At the junction of Renfrew Road and Dundonald Road in Paisley, a cairn marks the spot called "the Knock", near where Marjorie reputedly fell from her horse. Bruce Road and Marjorie Drive are named in her honour. She is buried at Paisley Abbey.

Her son succeeded his childless uncle David II of Scotland in 1371 as King Robert II. Her descendants include the House of Stewart (now styled Stuart) and all their successors on the throne of Scotland, England and the United Kingdom.

==Marjorie in fiction==
The young adult novel Girl in a Cage, by Jane Yolen and Robert J. Harris, features Marjorie Bruce as its protagonist. In it, Marjorie is imprisoned in a cage.

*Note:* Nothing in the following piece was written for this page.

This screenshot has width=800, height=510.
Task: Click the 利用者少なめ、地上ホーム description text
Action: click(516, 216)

The historical novel Spirit of Fire: The Tale of Marjorie Bruce (2016), by Emmerson Brand, features Marjorie Bruce as its protagonist.

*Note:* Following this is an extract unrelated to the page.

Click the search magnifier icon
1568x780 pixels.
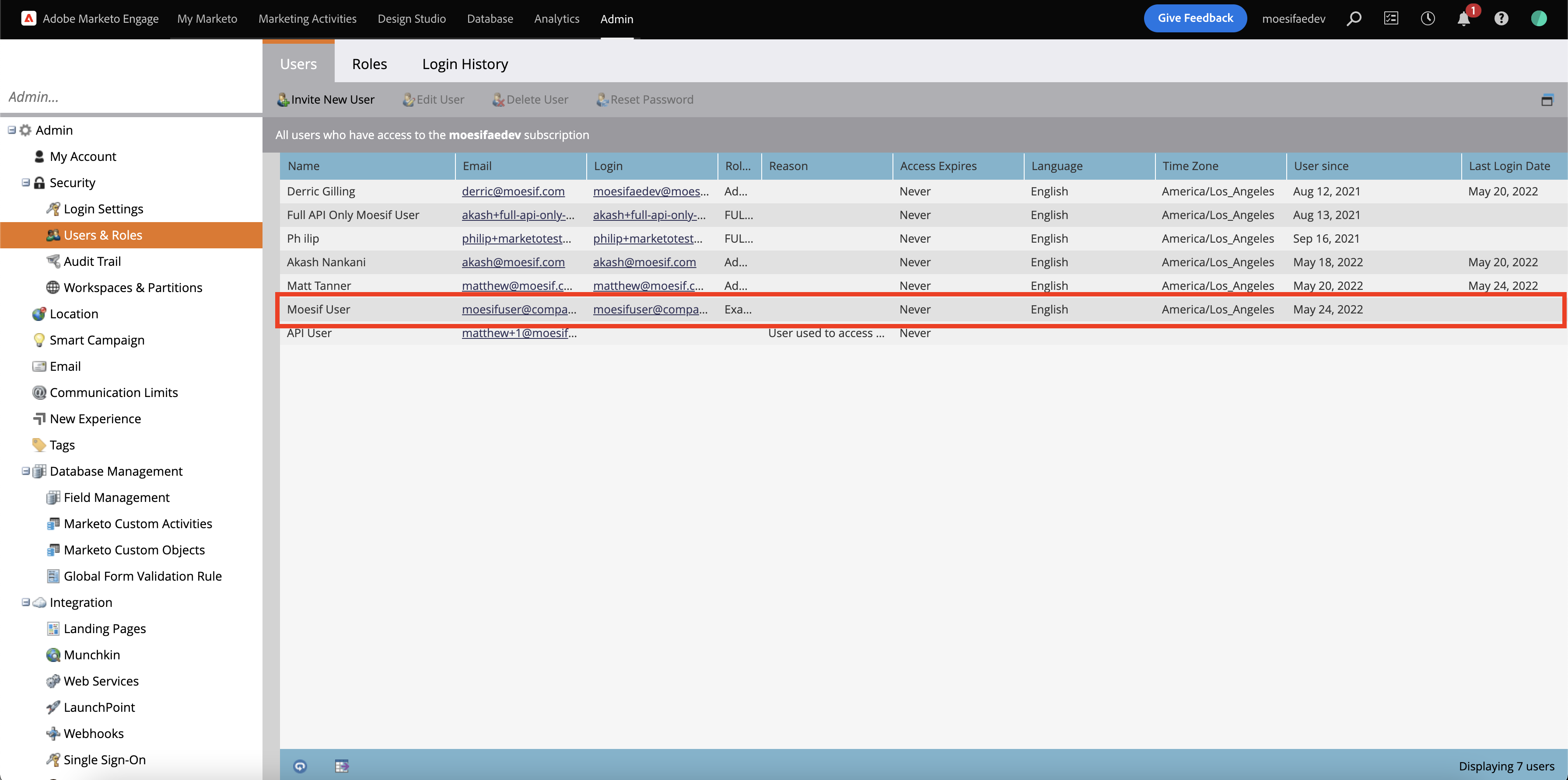pyautogui.click(x=1354, y=19)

In the historical action drama film Outlaw King (2018), Marjorie is featured as a minor character during the First War of Scottish Independence.

==Commemoration==
The original site of Bathgate Castle, which was part of her dowry, can be found on the grounds of Bathgate Golf Club. The site is protected by Historic Environment Scotland and the club is barred from carrying out any excavation work on the site without prior permission. Every year on the first Saturday of June, the town of Bathgate celebrates the marriage of Marjorie and Walter in their annual historical pageant, just before the town's Bathgate Procession and Community Festival (formerly Bathgate Procession and John Newland Festival. Local school children are given the parts of Marjorie, Walter, and other members of the court. After the pageant, everyone joins the procession along with Robert the Bruce on horseback.